“Sólo Dios
y dos personas que se encuentren aquí pueden reprender mi comportamiento: quien
haya ayudado a esta señora de alguna forma, ya sea con un alivio espiritual o
económico…y yo”
Muchos
curiosos miraban a la mujer que seguía sujetando el abrigo del hombre que había
pronunciado estas últimas palabras. Otros tantos murmuraban. Pero nadie se
atrevía a alzar la voz, a tirar la primera piedra. Luego de pasado unos
minutos, el hombre logró zafarse y seguir su caminado, raudamente, como cuando
salió de casa, maldiciendo la comida insulsa que le había preparado su mujer.
Tenía que
llegar a comprar los regalos que había olvidado la noche anterior. Iba
velozmente por las calles mugrientas y llenas de baches, de vez en cuando
tropezándose, a pesar de ya vivir allí más de treinta años. Trataba de no
chocarse con ninguna persona, empresa verdaderamente complicada por ser
veinticuatro, y quizás lo hubiese logrado si no hubiese encontrado a esa
viejecita vagabunda que salió de un rincón de una casa y lo sujetó diciendo
“Por favor, tengo hambre y frío”
Dos
recuerdos convergieron en aquel hombre. En uno, su anciana abuela le decía que
él era un hombre de bien. Que era bueno, y que siga siempre su camino recto. En
otro, los gritos de su esposa recriminándole su olvido, tan cerca de la cena
navideña. “Mi familia entera llegará y tú olvidándote de lo importante. Te lo
repetí mil veces” Fue cuando recordaba esto último que un señor de mediana edad
se le acercó y le dijo: “Dale tu abrigo. Se nota que eres de dinero” Otros
tantos empezaron a acercarse ante el gesto negativo del hombre. Estas fueron
las circunstancias que llevaron a sus palabras.
“Solo yo
entonces quedo. Solo yo debía darle algo de descanso a aquella mujer… ¿por qué
no hice nada? ¿Por qué no hice nada? ¿Por qué no hice nada?...” Esta última
pregunta se le había astillado en la mente mientras esperaba en la cola del
supermercado. “Quizás más tarde la pueda volver a ver, o quizás mañana. Le
compraré algo” Esto último fue la autodefensa que su mente había creado para no
sentir angustia. Se sintió algo aliviado al volver a la cola con otro regalo.
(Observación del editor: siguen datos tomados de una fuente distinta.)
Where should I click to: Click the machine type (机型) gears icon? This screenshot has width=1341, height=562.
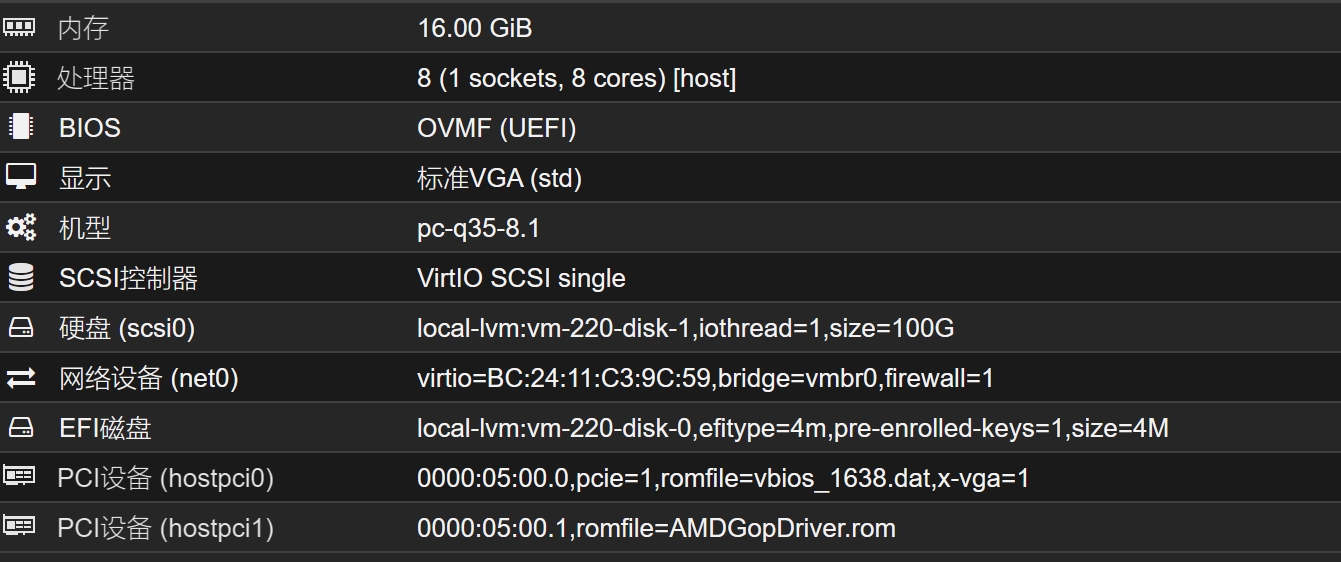[x=20, y=227]
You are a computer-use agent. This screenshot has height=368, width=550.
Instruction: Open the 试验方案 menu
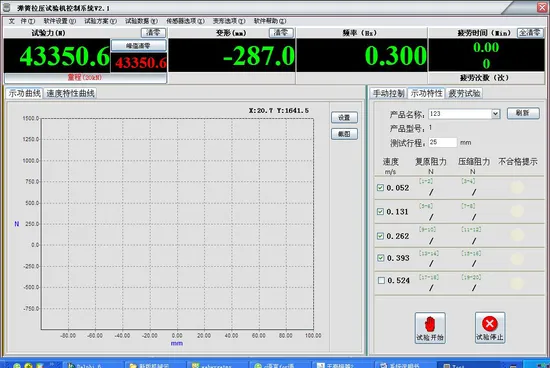coord(100,21)
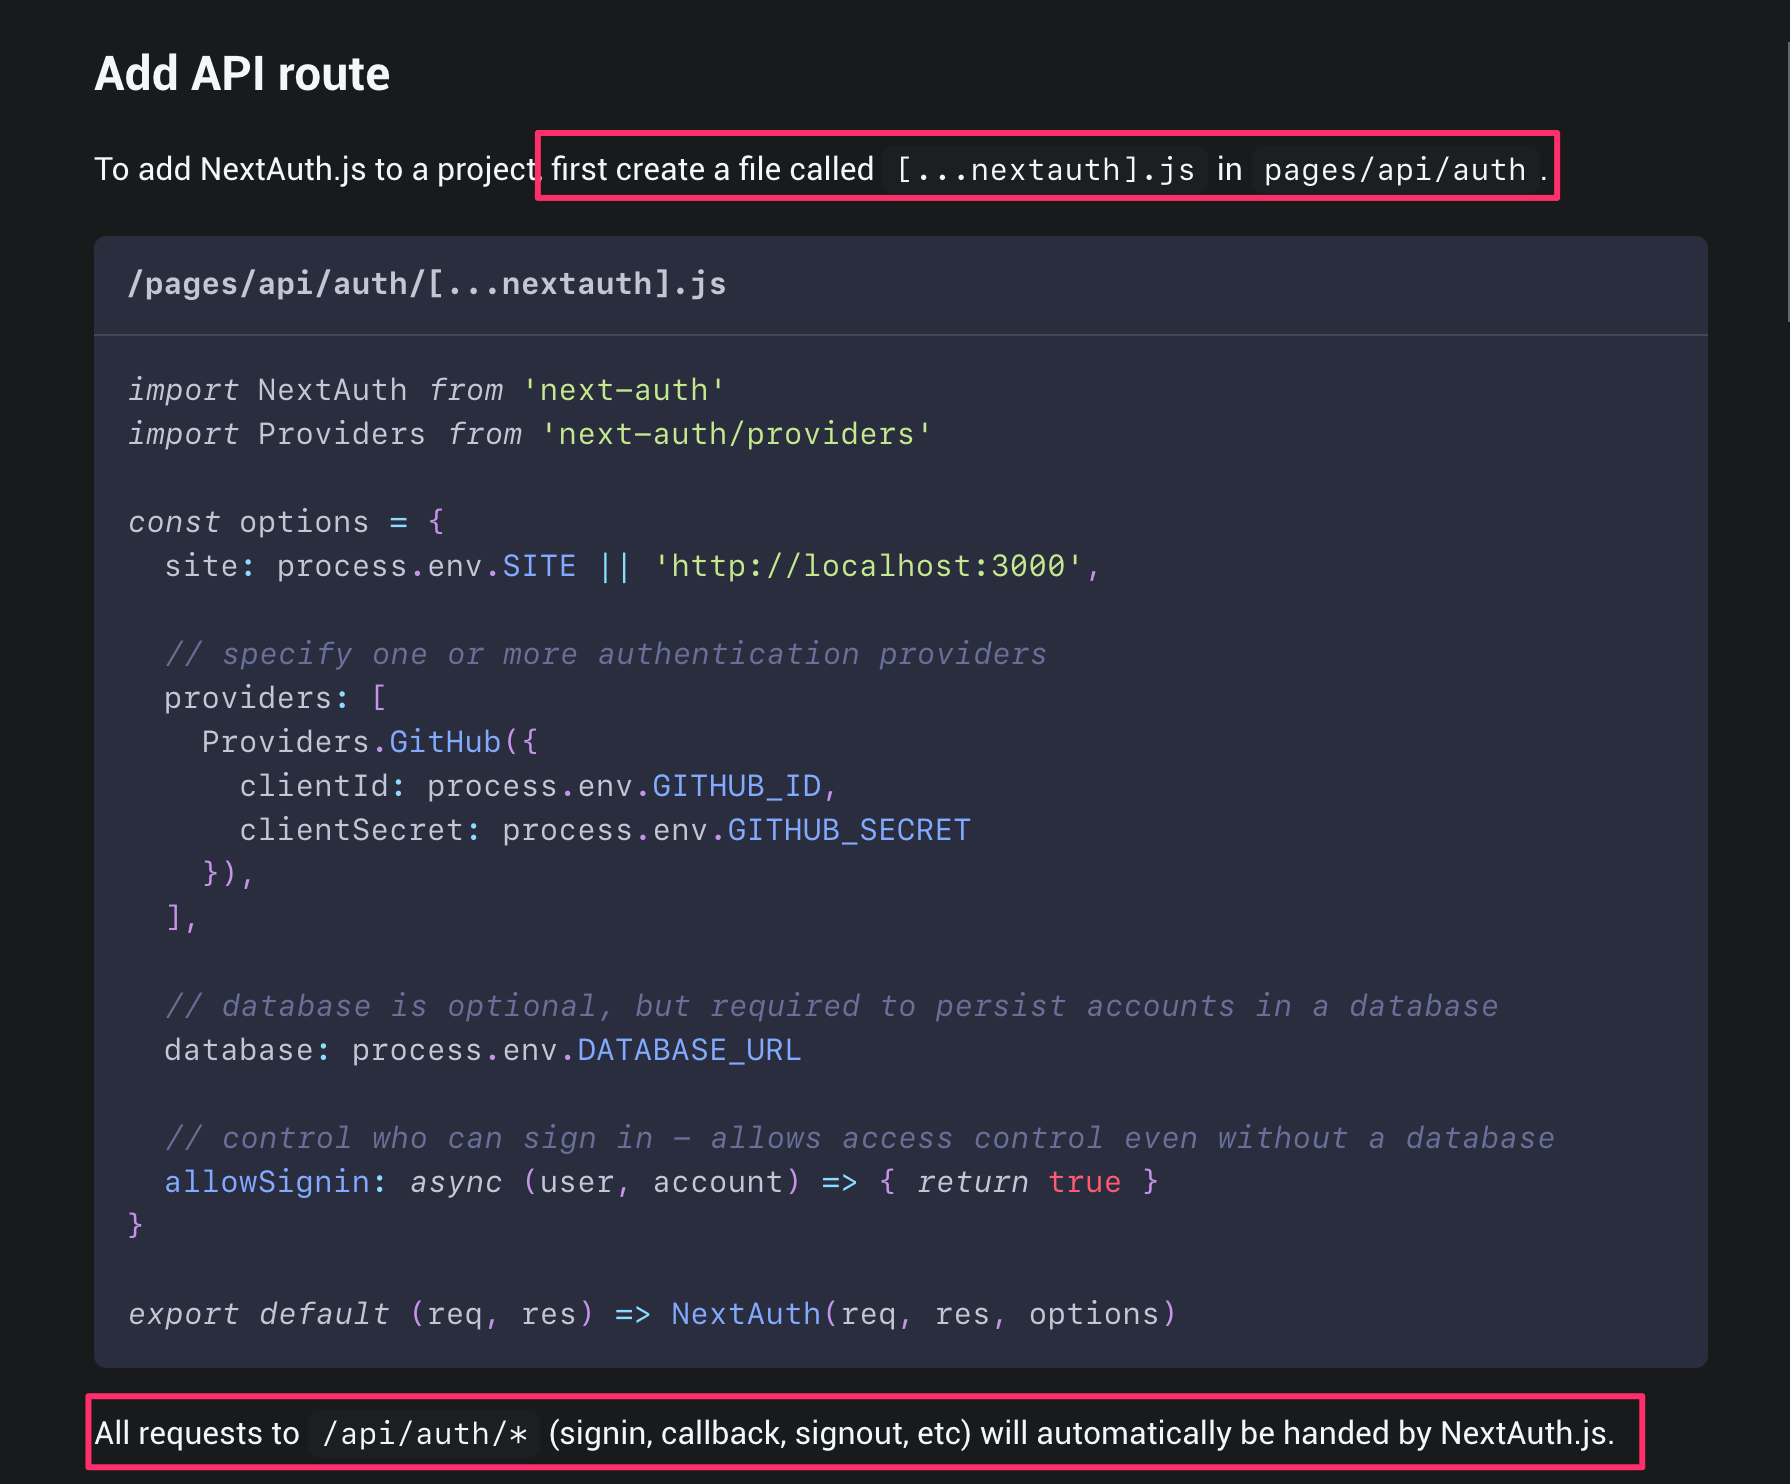This screenshot has height=1484, width=1790.
Task: Select the /api/auth/* inline code chip
Action: click(426, 1432)
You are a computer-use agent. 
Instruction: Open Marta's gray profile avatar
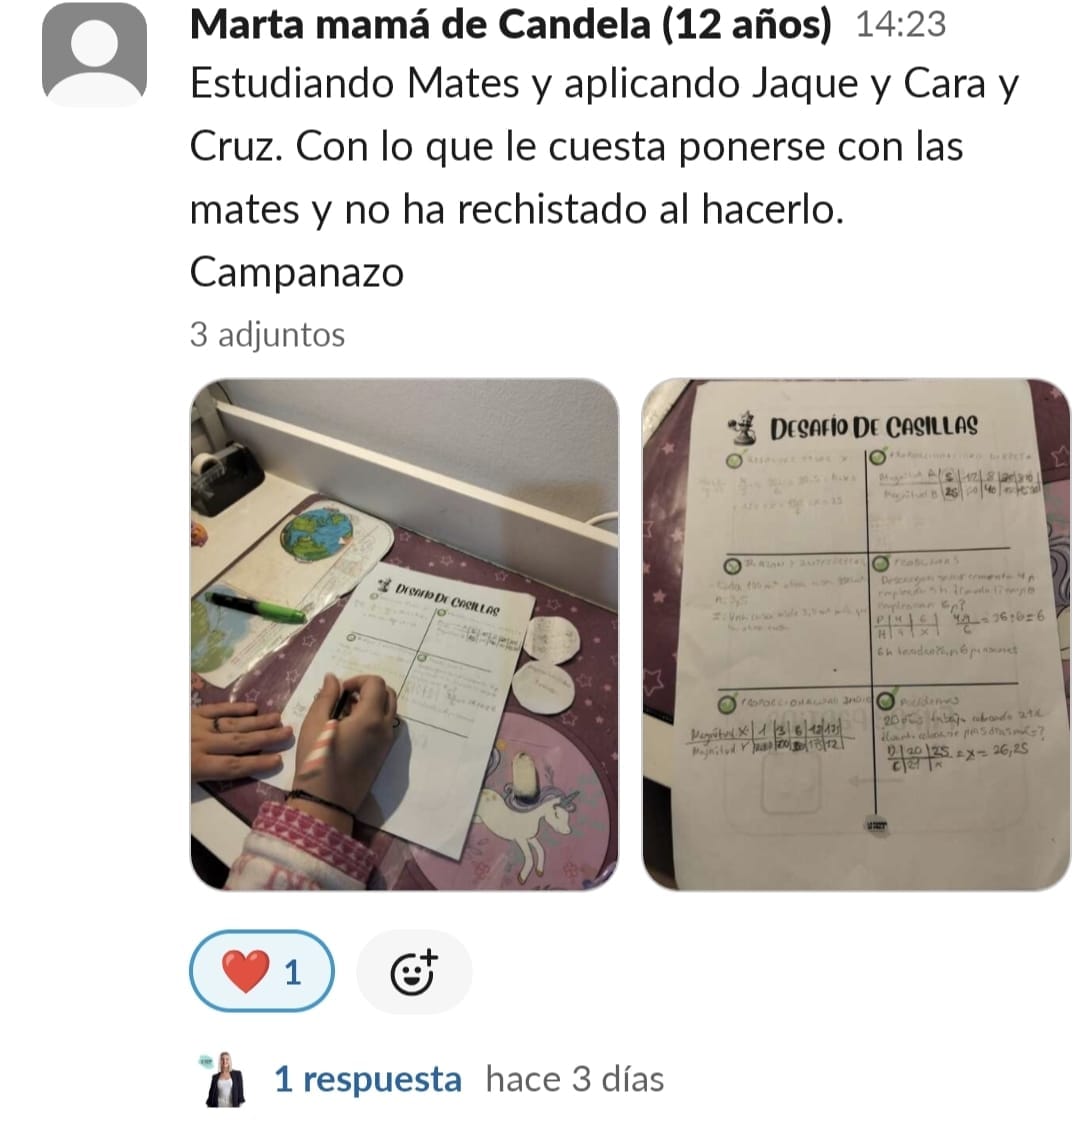tap(95, 55)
Sin embargo, al pasar por el mismo camino, la anciana ya no estaba.
Esa misma
noche a las nueve comenzó una lluvia torrencial. La familia de su esposa no
pudo llegar a la cena, ya que las pistas estaban bloqueadas. La ciudad no tenía
un sistema de drenaje y todo era un caos, aún mayor que un día normal.
Finalmente dos días después sus suegros y cuñados llegaron. Se tuvo un
delicioso almuerzo, y por supuesto, hubo la apertura de regalos. Cuando todos
tenían el suyo, uno de sus sobrinos, extrañado, preguntó por el sobrante. Es
entonces que el hombre recordó a la anciana. Aunque este pensamiento solo duró
unos minutos. Se desvaneció. Al día siguiente, mientras desayunaba, leyó en el
periódico: “Anciana, quien vivía en las calles, muere en caos por lluvias” El
hombre siguió tomando su amargo café.